Saturday, December 10, 2005

Incapable of brevity, or: come back to the ranch, Huck honey

I can't help but sprinkle a few (hundred) words over the only event these few weeks that has had the buzz of the Villazon/Netrebko Rigoletto: Brokeback Mountain.

You know what? I think I may confine myself to writing about the music because my feelings about the work itself are very mixed, and still sorting themselves out. But my feelings about the music are of a piece. The general tenor is disapproval. The charge goes something like: Ang Lee, girl, spend some time in the flyover states before you take a stab at what they sound like. And then I spend three seconds on IMDB and realize 1) he's straight, 2) he's 5'7" which isn't relevant but adds him to my mental file of short celebs, and 3) he went to Urbana-Champaign, so there's no excuse for what I'm tempted to call an orientalist approach to the sound of life in emptier places, with my apologies to Edward Said for my cavalier use of his word.

What I mean by this is, for instance, the spliced-in-sounding three second overlays of slide guitar during the otherwise somewhat bleached-out sonic wallpaper of a guitar playing a bunch of tenths without much melodic direction. It's something like a game of telephone between John Fahey and John Williams with twenty people in between so everything is lost. And what's the excuse, in an visually very attentive period flick, for dressing a scene in a bar with a jukebox playing a Steve Earle song from quite a few years later? The excuse, I'm afraid, is that all that exotic twingy-twangy music sounds pretty much alike. For me, though, the groan-inducingest moment of musical pandering came in the final credits with the inclusion of a song by ubiquitous gay songster Rufus Wainwright. Don't get me wrong--I listened to Poses practically on tape loop for about a year, but here he sticks out like a tiara in a kicker bar.

Alright, I'm tiptoeing off the soundtrack for a moment to say that I think the exoticizing impulse toward rural manliness is the main problem with the movie. I'm going to avoid spoilers here if I can, but the opening scene, for me, played like parody, an effete fantasia of What Real Men Are Like. It is almost put over by Heath Ledger's astonishing, flawless role reading. (I never say this kind of shit but seriously, dude, just give the man the statuette and be done with it.)

Unintentional real-life tie-in: since QXR's webcast has been relegated to some AOL system that (surprise!) doesn't seem to work, I'm listening to the first bars of the NPR World of Opera/Houston Grand Opera b'cast of Trovatore thanks to a connection to Yellowstone Public Radio.

So, listen, I won't go on and on* but in bemoaning the mythos of a distant land where men like men but arent like men who like men, can I whine about the obvious way in whichHollywood that thinks very differently about women's bodies and men's?
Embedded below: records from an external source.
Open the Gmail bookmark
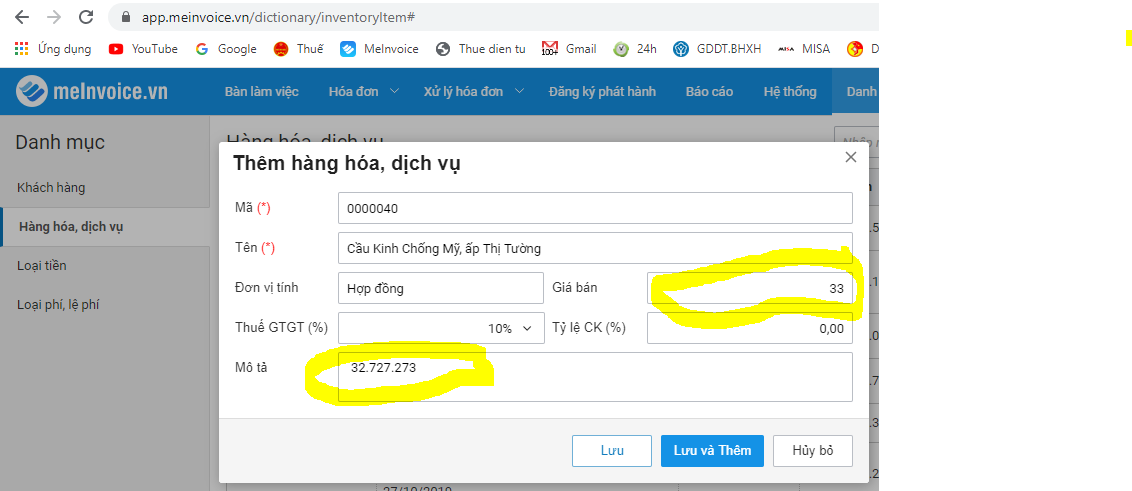 coord(569,48)
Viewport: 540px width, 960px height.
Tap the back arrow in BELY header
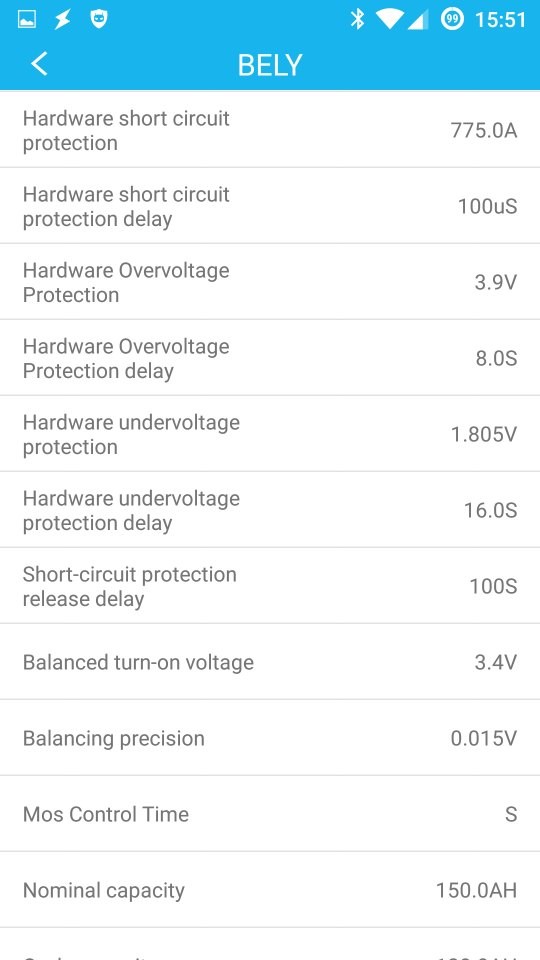39,64
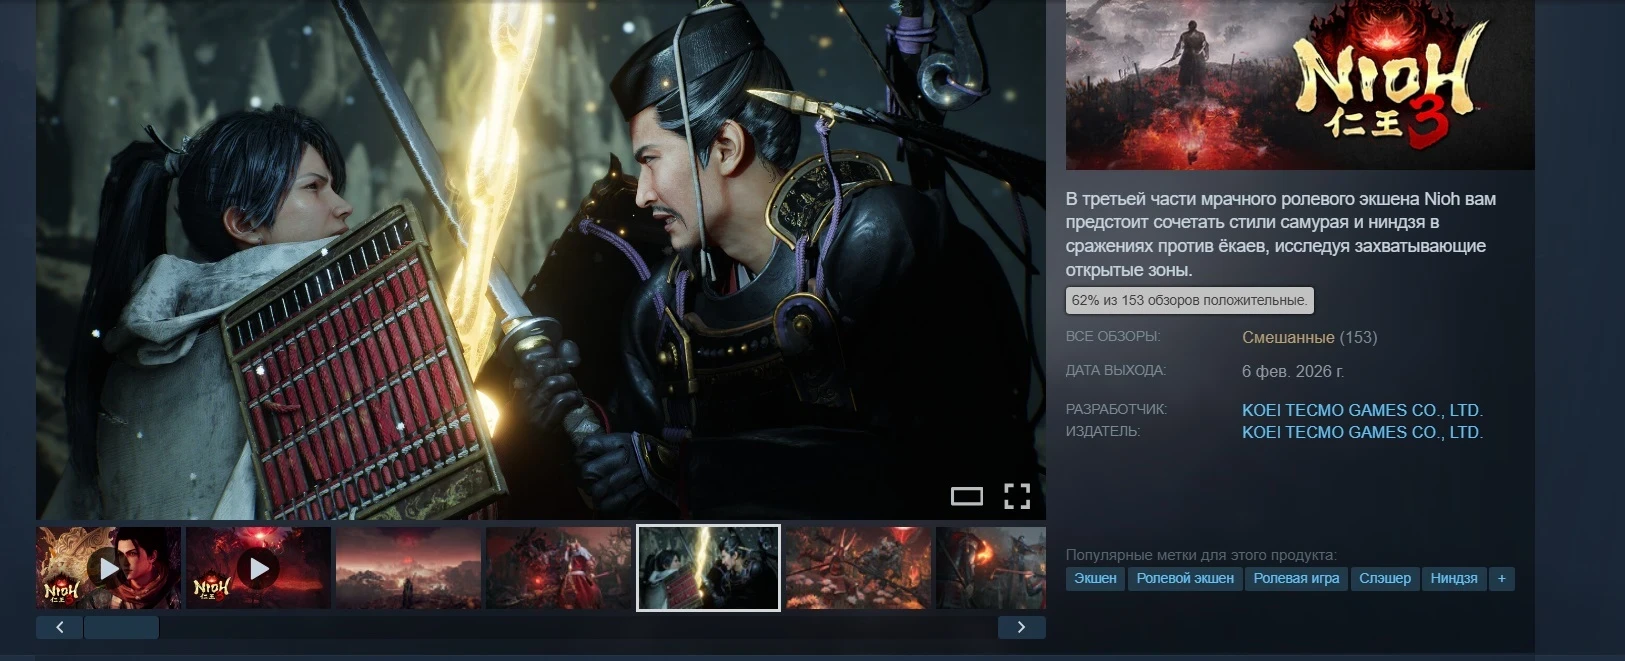
Task: Switch the screenshot viewer to theater mode
Action: [966, 496]
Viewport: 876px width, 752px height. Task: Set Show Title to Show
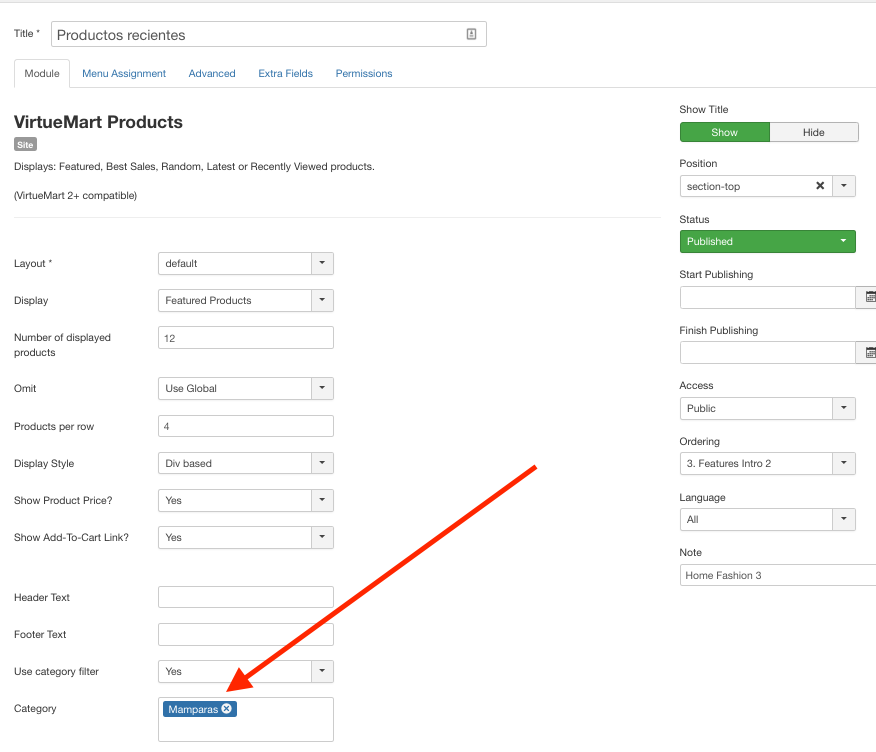(x=724, y=132)
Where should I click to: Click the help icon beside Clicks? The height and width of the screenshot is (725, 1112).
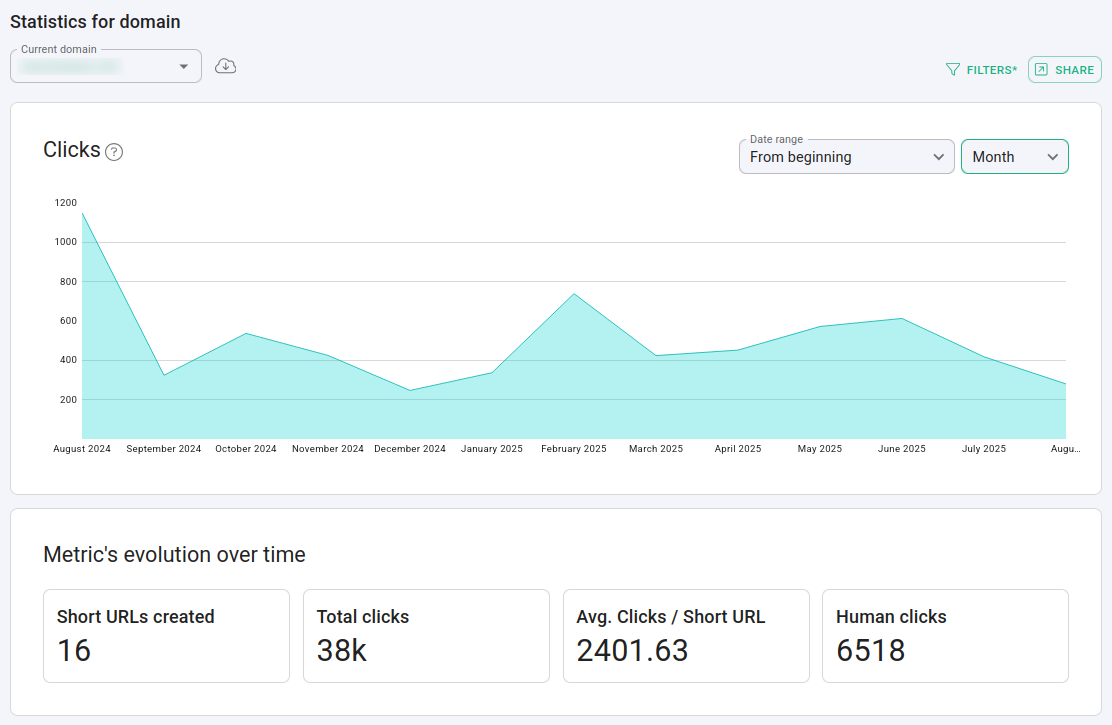pyautogui.click(x=114, y=152)
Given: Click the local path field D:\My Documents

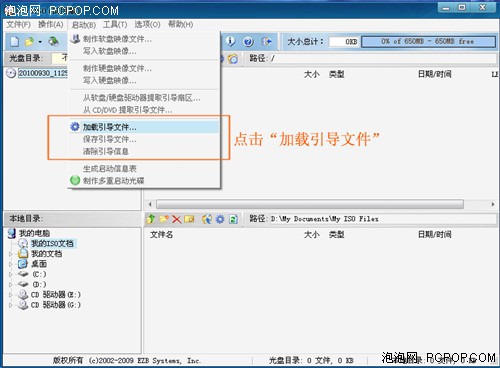Looking at the screenshot, I should (x=383, y=219).
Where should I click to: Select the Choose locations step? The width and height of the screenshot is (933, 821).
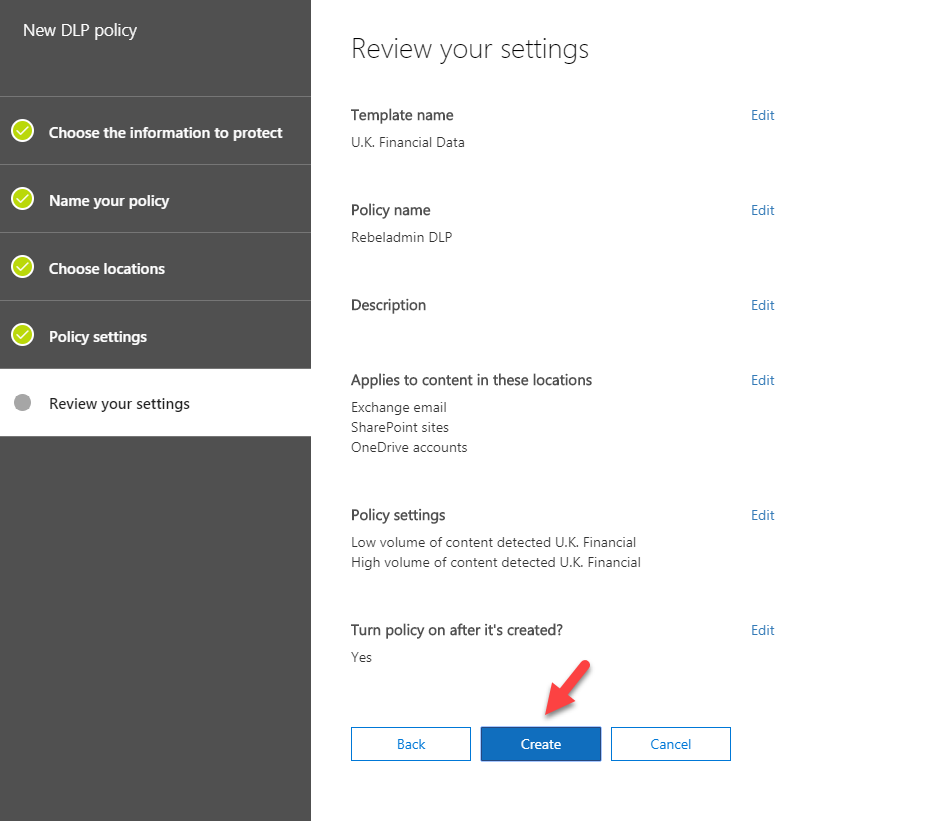pos(155,267)
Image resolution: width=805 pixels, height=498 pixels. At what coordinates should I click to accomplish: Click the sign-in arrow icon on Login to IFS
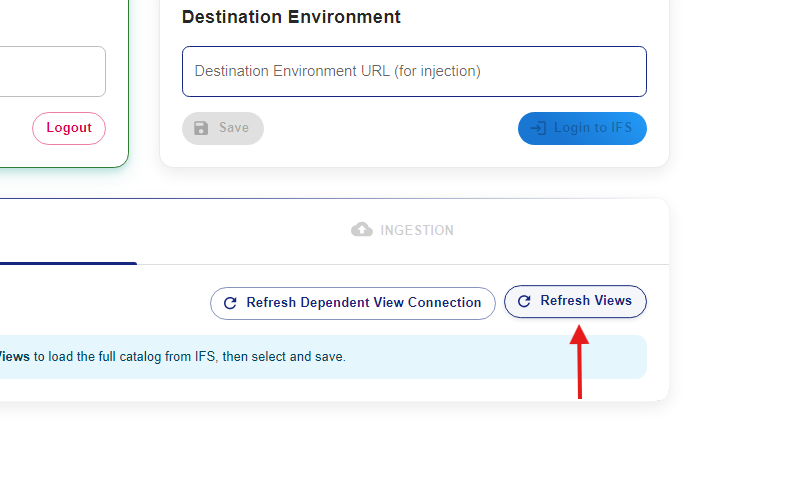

Much was made, much, of how explicit this was going to be. And [minor spoiler alert] yeah, it will be a very new moment for America to realize that Jake Gyllenhall is in fact the bottom, so it's not a sex scene that fades away at the, uh, tent-flap. But isn't it droll to put this in the basest terms and realize at the end that the count of girl parts seen (because, yes, Western culture has sexualized female breasts and not male ones--we're starting from there) is, um, four, which is to say two girls worth of parts, and the count of boy parts seen remains at zero, pretty much in line with all of cinematic history? I'm not counting a scene where they jump, naked, into a lake, from a great distance, though I'm sure some techie geniuses out there are already working with screen-freezes and the magnify tool. And I hope they have my email address.

As long as I'm going on about bodies, though, thank god they had the honesty to show Ledger after what I assume may have been an enforced period of not working out, with an only mildly idealized version of the body issued to 99% of humanity. I kind of wonder if the reason we didn't see as much of Jake Gyllenhaal was that he was sticking to a Hollywood Hunk regimen and was too cut to be a country guy who does hard labor that doesn't take place at the David Barton in Chelsea.

No, seriously, I'm going to shut up now. All else aside, my feelings about what we used to call the story would I think involve major spoilage.

Meanwhile, back in opera land, Radvanovsky is doing her thing. Her thing, since you asked, is singing "Tacea la notte" with a sobbing rubato that makes me want to slam my hand in a door to stop the endorphins before I run out. Actually, it's looking like Bruno Caproni's di Luna may stand in quite nicely for that door...

[always a later edit. Damn me for not having a program to record streaming b'casts! She even did "Tu vedrai" which for some reason I adore. I think the florid passages are not an unqualified success, so I'm no longer praying to the pagan gods to make her the next Norma, which I think was JSU's idea, but I do wish she were in something more enticing at the Met this year. I feel I ought to add something about Mishura except she's not rubbing me the wrong way or the right way. She's fine, and I don't mean that as quite the damnation it sounds.]

*totally kidding, of course I will.

1 comment:

Anonymous said...

he sticks out like a tiara in a kicker bar.